Knowing which Wisconsin children are killed by guns and how they die may help us shape solutions that can reduce the number of children killed.

Location, Age, and Gender of Child Victims

Child deaths from firearms occur across the state, but children in Milwaukee County are more likely to die from firearms than children in other counties. Between 1999 and 2014, 167 children in Milwaukee County were killed with firearms. That means that 41%, or a little more than four out of every ten firearm deaths of children in Wisconsin, occurred in Milwaukee County. Milwaukee County had 4.4 child deaths from firearms per 100,000 children over this period, compared to a death rate of 1.4 in the remainder of the state. That means that children in Milwaukee County were three times as likely as children in the rest of the state to be killed by firearms.

Other counties in which a significant number of children were killed by firearms over this period include the combined area of Brown, Outagamie and Winnebago Counties, in which 30 children died, and Dane County, in which 16 children died. The appendix includes a list of all Wisconsin counties in which five or more children were killed with guns between 1999 and 2014.

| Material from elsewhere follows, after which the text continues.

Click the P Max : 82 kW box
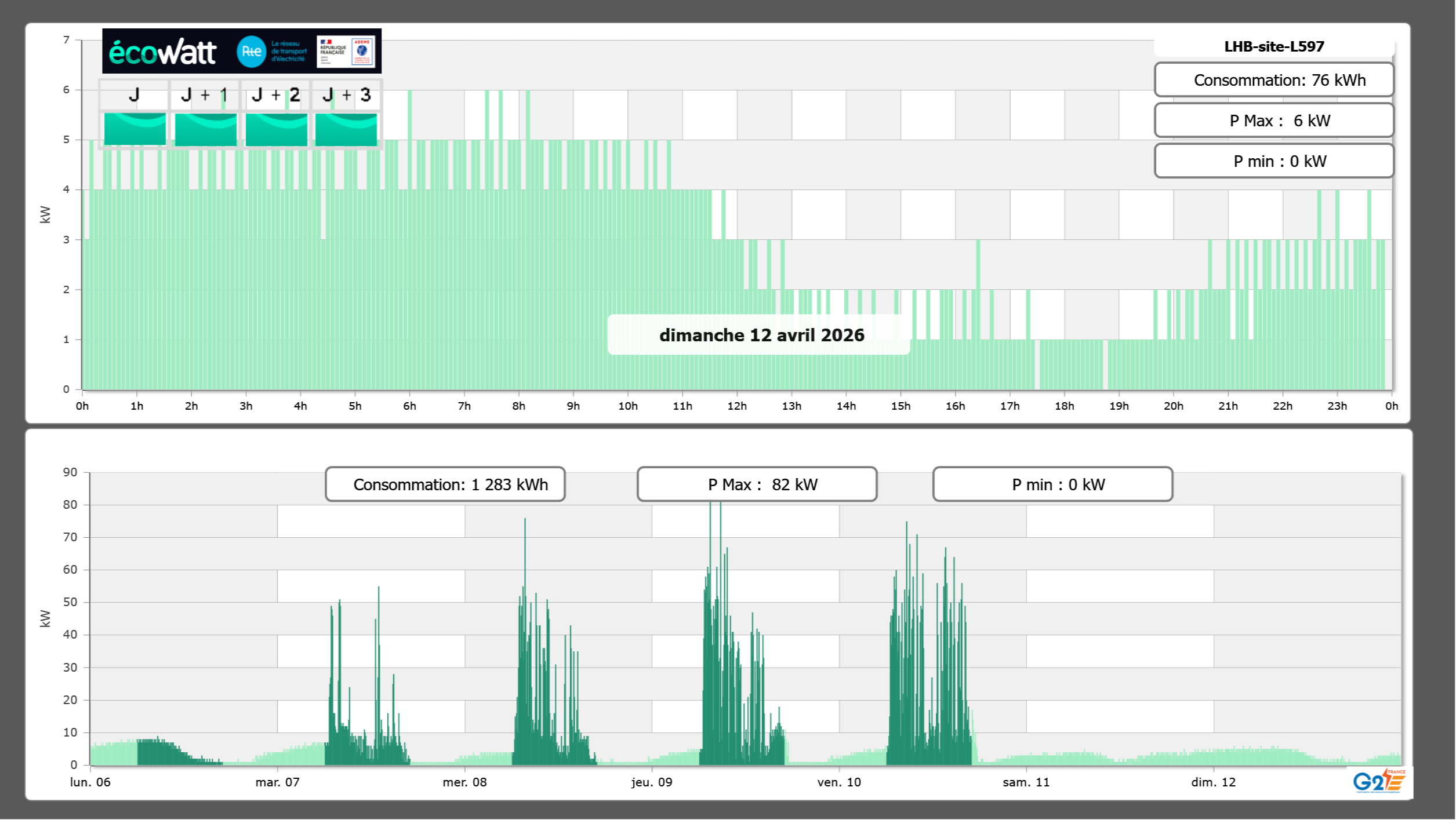Viewport: 1456px width, 820px height. coord(756,484)
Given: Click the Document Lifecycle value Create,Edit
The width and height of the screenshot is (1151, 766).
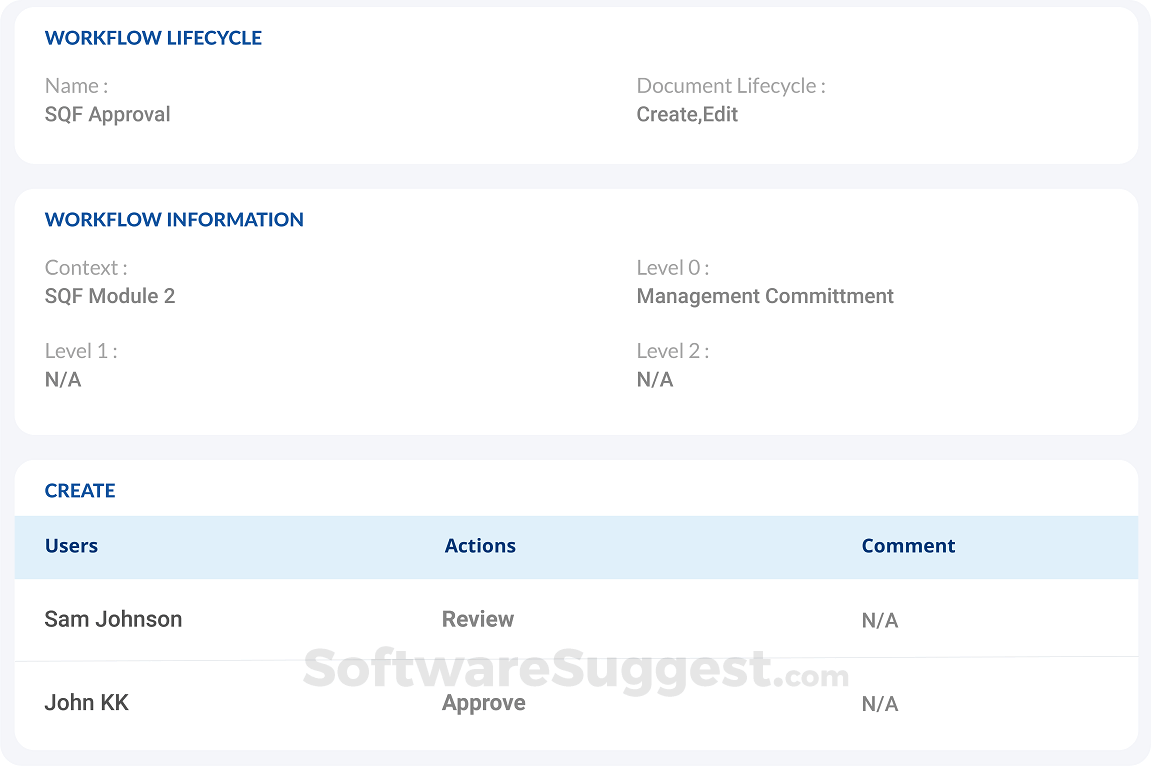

Older children are the most likely to be killed with firearms, but even the youngest children are sometimes victims. Fifteen children in Wisconsin age four years and younger have been killed by firearms since 1999, about one child a year. Another 14 children who were five to nine years old died over this period. The remainder of the children who died were age 10 or older, with the largest share of children — 57% — ages 16 and 17.

Children who are killed by firearms are primarily male. Five out of six children in Wisconsin killed by firearms between 1999 and 2014 were boys.

BlackChildren_chartCauses of Deaths: Homicide, Suicide, and Accidents

The number of children killed by guns from homicide and suicide is roughly equal, each making up just under half of the total number of child deaths in Wisconsin since 1999. Accidental deaths from guns make up seven percent of the total. Other deaths, which include deaths caused by law enforcement and deaths for which the cause is unknown, make up one percent of the total.

In recent years, more children have died from suicide with guns than by homicide with guns. Still, the number of deaths is relatively similar. In the 2012-14 period, 34 children died from suicide with guns, compared to 29 children from homicide.

Officially, 27 children died from accidents with firearms in Wisconsin between 1999 and 2014. But that number may not be an accurate reflection of the true number of children who died. Reviews of records of firearm deaths have shown that some deaths are coded as homicides if the shooter intentionally pulled the trigger, regardless of whether the shooter intended to harm the victim.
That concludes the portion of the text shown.